The Greeks used the phrase "deceitful as a lapwing" because of this same behavior. Framed positively, though, we see the lapwing's great resourcefulness and cleverness.

Because Lapwing's nest rests on the ground in the spring, hares have been known to sit in them, looking like they are hatching eggs (which is where the combined association of bunnies and eggs come from for spring fertility celebrations). It is actually said in myth that the Teutonic Goddess Ostara transformed a Lapwing into a Hare.
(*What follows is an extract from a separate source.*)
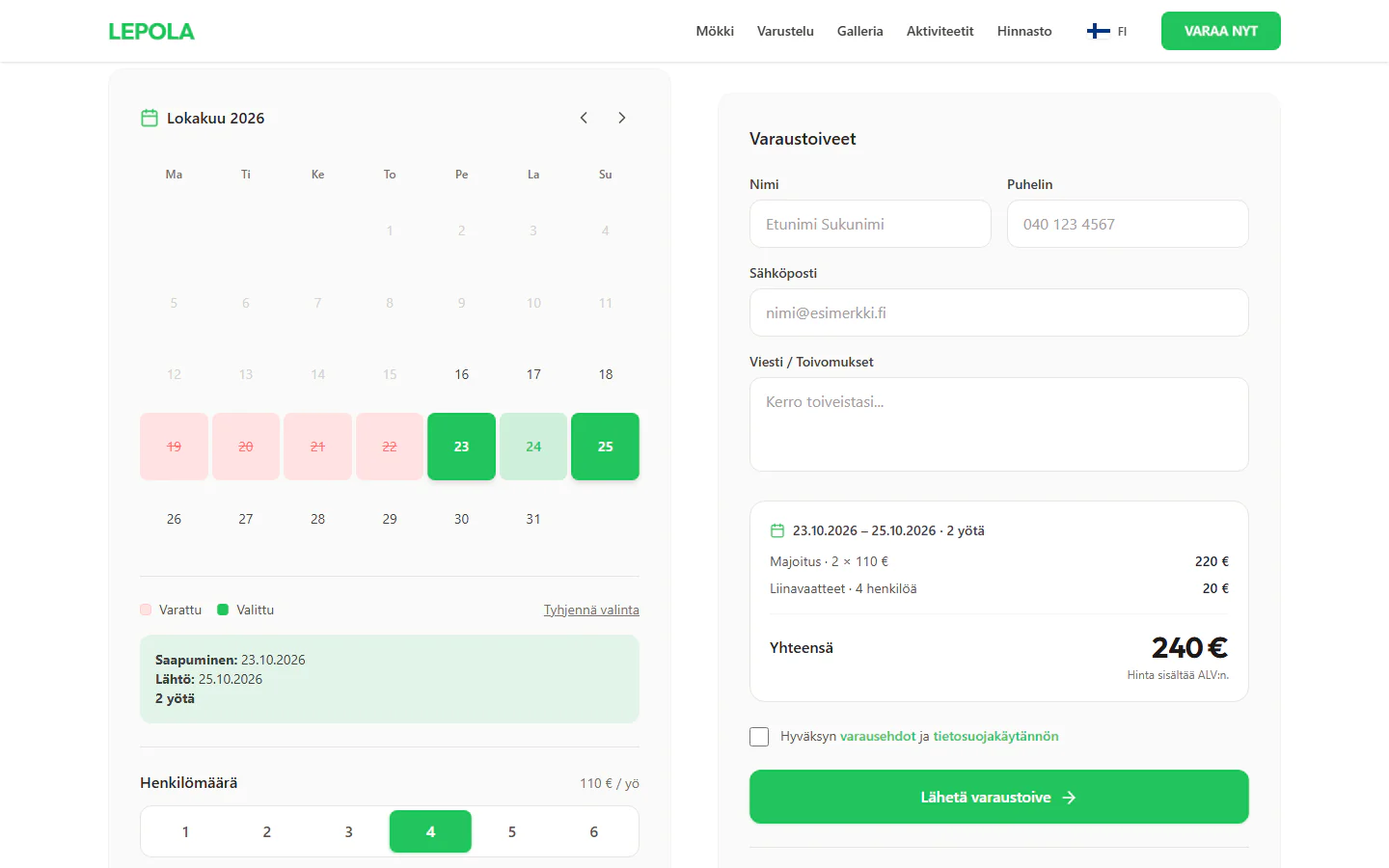Focus the Sähköposti email field
This screenshot has width=1389, height=868.
pyautogui.click(x=999, y=312)
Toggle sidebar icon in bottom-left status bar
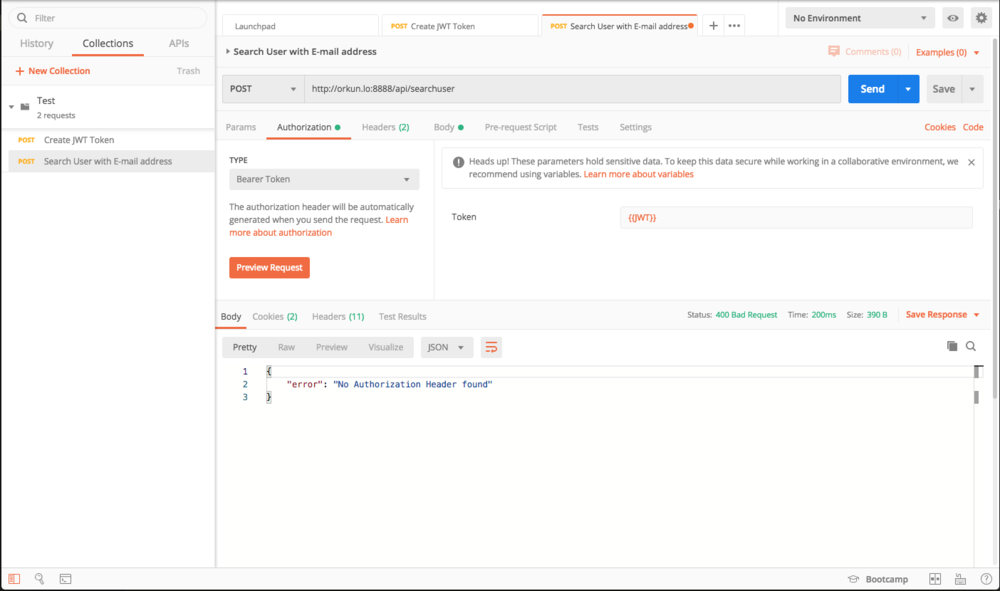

The Hare, of course, is already associated with shape-shifting, and this myth shows that Lapwing is also a shape-shifter (further adding to her ability to "disguise the Truth").

She is a Guardian of the Mysteries, and she teaches us to look beyond the superficial details, to ignore appearance and aim instead for reality.
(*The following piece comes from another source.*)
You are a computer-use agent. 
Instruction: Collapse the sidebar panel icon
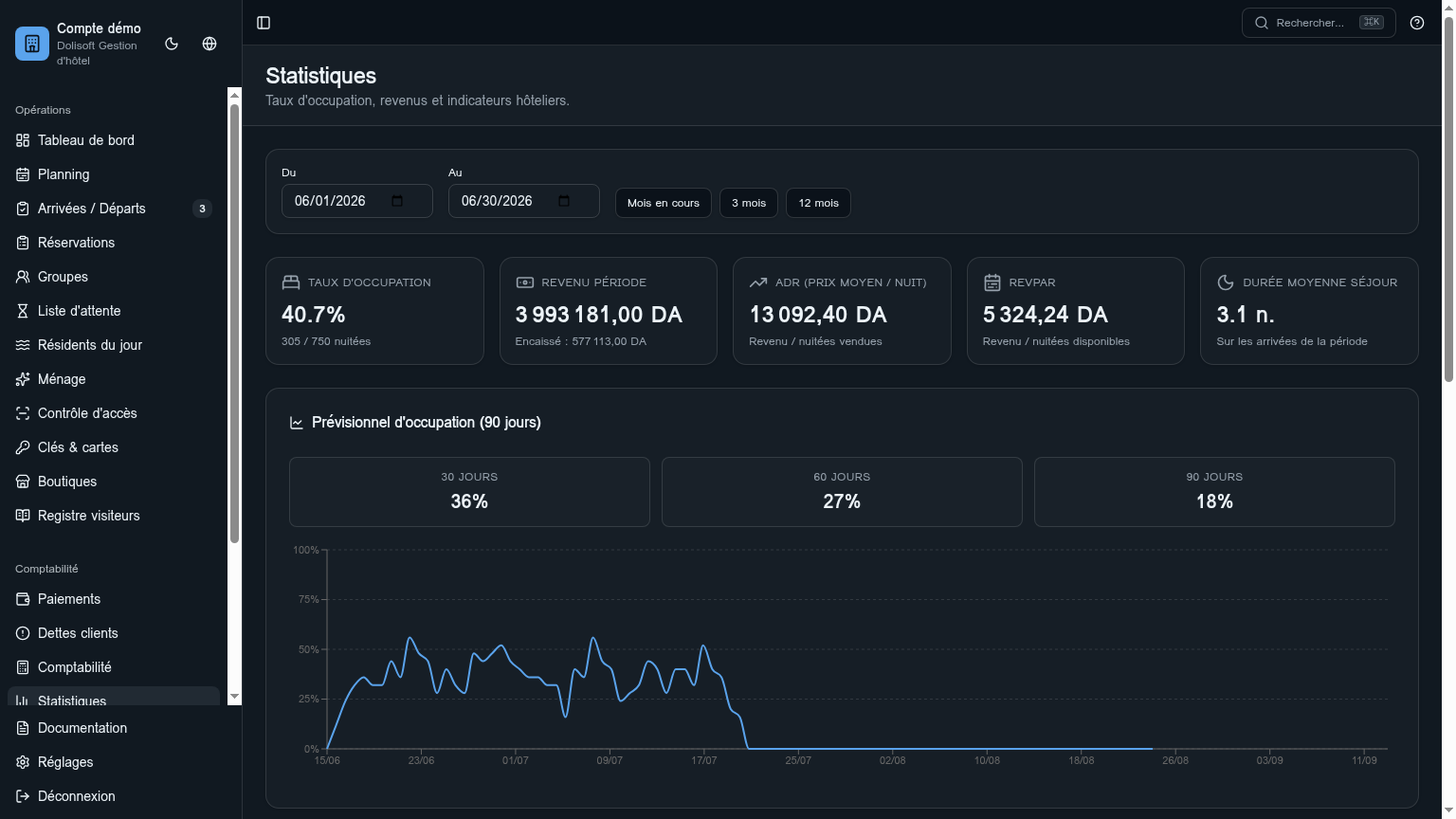coord(264,23)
Thursday, September 27, 2012

The Season of the Witch

From the Autumn Equinox until just after the Wild Hunt rides out around Samhain is the Season of the Witch.  People all over the United States seem to know that this is true without being told so.  The stores decorate for Halloween, reporters develop stories about local Witches, and Witches themselves feel a certain thrill in the chilly autumnal breeze that stirs something wild and magical within them.

We honor this season by flying out as much as possible during this time, in preparation for the Wild Hunt.  We also begin our Samhain season preparations, which include: changing over to black robes from white, ancestor contact, a dumb feast, pumpkin guardians, deep divination, and, of course, flying to the Sabbat.

Our friend and mentor Pythia Blackthorn, of the Classic Witchcraft Blog, has a wonderful excerpt from Ray Bradbury's Something Wicked This Way Comes that sums up the Season of the Witch beautifully:  The Autumn People:
“Beware the autumn people. … For some, autumn comes early, stays late, through life where October follows September and November touches October and then instead of December and Christ’s birth, there is no Bethlehem Star, no rejoicing, but September comes again and old October and so on down the years, with no winter, spring or revivifying summer. For these beings, fall is the only normal season, the only weather, there be no choice beyond. Where do they come from? The dust. Where do they go? The grave. Does blood stir their veins? No, the night wind. What ticks in their head? The worm. What speaks through their mouth? The toad. What sees from their eye? The snake. What hears with their ear? The abyss between the stars. They sift the human storm for souls, eat flesh of reason, fill tombs with sinners. They frenzy forth. In gusts they beetle-scurry, creep, thread, filter, motion, make all moons sullen, and surely cloud all clear-run waters. The spider-web hears them, trembles—breaks. Such are the autumn people. Beware of them.”

- Ray Bradbury, Something Wicked This Way Comes
Our totems for this time of year reflect the themes of this dark tide. The Autumn Equinox is the time we honor the early face of the Black Goddess: The Grail Queen.  We see her as the Silver Queen of Castle Perilous, whose treasure is the Holy Grail, the Cauldron of Cerridwen to which we must all return.  It is also the bloody Cup of Babalon, who collects blood offerings of sacrifice and transmutes them into magic.  Her totems are the swine, the chicken, and the grapevine, all of which offer forth their flesh and blood to feed and nourish us.  Early October's totems are those of deep wisdom: the salmon, the hazelnut, and lapwing.  These symbols of sacrifice and wisdom prepare us for our journey into the underworld to seek the heart of all magic at Samhain.  Samhain's totems are the toad, the crane, and the elder tree.  It is the time when we honor Tubal Cain in his dark aspect as the Lord of the Dead, keeper of the Quench Tank, the Deathhelm, and the West Gate.

Witches all, we hope to see you at the Sabbat, be it atop the Brocken, under the Walnut of Benevento, at the hill-top cromlech, or around the well-worn Mill Grounds.  Celebrate the coming of the Season of the Witch!